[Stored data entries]
- Opening Delimiter -

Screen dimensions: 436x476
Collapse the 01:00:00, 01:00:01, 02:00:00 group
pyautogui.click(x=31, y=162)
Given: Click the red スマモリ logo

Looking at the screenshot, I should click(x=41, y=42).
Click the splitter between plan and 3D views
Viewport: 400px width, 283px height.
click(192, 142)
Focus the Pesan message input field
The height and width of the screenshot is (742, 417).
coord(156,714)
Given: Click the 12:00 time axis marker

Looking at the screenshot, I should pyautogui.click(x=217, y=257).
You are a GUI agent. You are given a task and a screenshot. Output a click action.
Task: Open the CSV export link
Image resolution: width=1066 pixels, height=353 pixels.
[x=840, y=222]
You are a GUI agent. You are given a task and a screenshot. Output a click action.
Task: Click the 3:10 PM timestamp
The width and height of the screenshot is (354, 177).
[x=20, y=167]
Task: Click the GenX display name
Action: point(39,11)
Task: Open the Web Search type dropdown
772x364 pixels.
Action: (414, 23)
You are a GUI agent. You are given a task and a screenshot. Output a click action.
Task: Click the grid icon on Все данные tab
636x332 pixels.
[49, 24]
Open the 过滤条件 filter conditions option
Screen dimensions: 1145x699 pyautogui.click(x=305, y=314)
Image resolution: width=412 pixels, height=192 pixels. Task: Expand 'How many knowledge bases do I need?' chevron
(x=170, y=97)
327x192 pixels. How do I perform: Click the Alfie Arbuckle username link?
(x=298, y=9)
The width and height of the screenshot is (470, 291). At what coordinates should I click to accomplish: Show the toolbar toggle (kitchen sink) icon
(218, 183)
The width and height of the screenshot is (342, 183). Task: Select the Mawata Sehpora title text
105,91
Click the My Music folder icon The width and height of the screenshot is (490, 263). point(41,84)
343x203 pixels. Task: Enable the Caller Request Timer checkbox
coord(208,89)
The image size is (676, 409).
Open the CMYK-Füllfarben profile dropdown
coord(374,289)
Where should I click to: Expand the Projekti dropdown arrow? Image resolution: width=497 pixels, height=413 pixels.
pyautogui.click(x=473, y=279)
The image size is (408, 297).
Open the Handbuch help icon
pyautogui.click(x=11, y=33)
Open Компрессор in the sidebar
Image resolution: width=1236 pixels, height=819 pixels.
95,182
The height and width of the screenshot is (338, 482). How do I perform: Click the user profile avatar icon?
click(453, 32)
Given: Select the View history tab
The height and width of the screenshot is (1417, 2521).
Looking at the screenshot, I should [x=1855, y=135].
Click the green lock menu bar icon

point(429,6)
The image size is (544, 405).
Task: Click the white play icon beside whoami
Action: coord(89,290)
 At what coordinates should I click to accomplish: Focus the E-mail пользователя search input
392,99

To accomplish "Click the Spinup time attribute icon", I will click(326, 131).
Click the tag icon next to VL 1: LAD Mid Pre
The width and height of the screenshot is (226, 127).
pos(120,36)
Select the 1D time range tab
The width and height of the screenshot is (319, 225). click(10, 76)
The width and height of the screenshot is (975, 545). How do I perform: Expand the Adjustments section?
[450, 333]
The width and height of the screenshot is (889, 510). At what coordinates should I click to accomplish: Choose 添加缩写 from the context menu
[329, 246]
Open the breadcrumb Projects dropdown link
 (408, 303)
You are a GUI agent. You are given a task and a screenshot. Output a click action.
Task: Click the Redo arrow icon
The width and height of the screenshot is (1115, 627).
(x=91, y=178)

- Closing Delimiter -

◆ ABOUT THIS TASK
All of the entries need to be reproduced exactly; please write them out.

◆ RESULT FOR THIS EXERCISE
Screen dimensions: 436x476
Collapse the 01:00:00, 01:00:01, 02:00:00 group
pyautogui.click(x=31, y=162)
Given: Click the red スマモリ logo

Looking at the screenshot, I should click(x=41, y=42).
Click the splitter between plan and 3D views
Viewport: 400px width, 283px height.
click(192, 142)
Focus the Pesan message input field
The height and width of the screenshot is (742, 417).
coord(156,714)
Given: Click the 12:00 time axis marker

Looking at the screenshot, I should pyautogui.click(x=217, y=257).
You are a GUI agent. You are given a task and a screenshot. Output a click action.
Task: Open the CSV export link
Image resolution: width=1066 pixels, height=353 pixels.
[x=840, y=222]
You are a GUI agent. You are given a task and a screenshot. Output a click action.
Task: Click the 3:10 PM timestamp
The width and height of the screenshot is (354, 177).
[x=20, y=167]
Task: Click the GenX display name
Action: point(39,11)
Task: Open the Web Search type dropdown
772x364 pixels.
Action: (414, 23)
You are a GUI agent. You are given a task and a screenshot. Output a click action.
Task: Click the grid icon on Все данные tab
636x332 pixels.
[49, 24]
Open the 过滤条件 filter conditions option
Screen dimensions: 1145x699 pyautogui.click(x=305, y=314)
Image resolution: width=412 pixels, height=192 pixels. Task: Expand 'How many knowledge bases do I need?' chevron
(x=170, y=97)
327x192 pixels. How do I perform: Click the Alfie Arbuckle username link?
(x=298, y=9)
The width and height of the screenshot is (470, 291). At what coordinates should I click to accomplish: Show the toolbar toggle (kitchen sink) icon
(218, 183)
The width and height of the screenshot is (342, 183). Task: Select the Mawata Sehpora title text
105,91
Click the My Music folder icon The width and height of the screenshot is (490, 263). point(41,84)
343x203 pixels. Task: Enable the Caller Request Timer checkbox
coord(208,89)
The image size is (676, 409).
Open the CMYK-Füllfarben profile dropdown
coord(374,289)
Where should I click to: Expand the Projekti dropdown arrow? Image resolution: width=497 pixels, height=413 pixels.
pyautogui.click(x=473, y=279)
The image size is (408, 297).
Open the Handbuch help icon
pyautogui.click(x=11, y=33)
Open Компрессор in the sidebar
Image resolution: width=1236 pixels, height=819 pixels.
95,182
The height and width of the screenshot is (338, 482). How do I perform: Click the user profile avatar icon?
click(453, 32)
Given: Select the View history tab
The height and width of the screenshot is (1417, 2521).
Looking at the screenshot, I should [x=1855, y=135].
Click the green lock menu bar icon

point(429,6)
The image size is (544, 405).
Task: Click the white play icon beside whoami
Action: coord(89,290)
 At what coordinates should I click to accomplish: Focus the E-mail пользователя search input
392,99

To accomplish "Click the Spinup time attribute icon", I will click(326, 131).
Click the tag icon next to VL 1: LAD Mid Pre
The width and height of the screenshot is (226, 127).
pos(120,36)
Select the 1D time range tab
The width and height of the screenshot is (319, 225). click(10, 76)
The width and height of the screenshot is (975, 545). How do I perform: Expand the Adjustments section?
[450, 333]
The width and height of the screenshot is (889, 510). At what coordinates should I click to accomplish: Choose 添加缩写 from the context menu
[329, 246]
Open the breadcrumb Projects dropdown link
 (408, 303)
You are a GUI agent. You are given a task and a screenshot. Output a click action.
Task: Click the Redo arrow icon
The width and height of the screenshot is (1115, 627).
(x=91, y=178)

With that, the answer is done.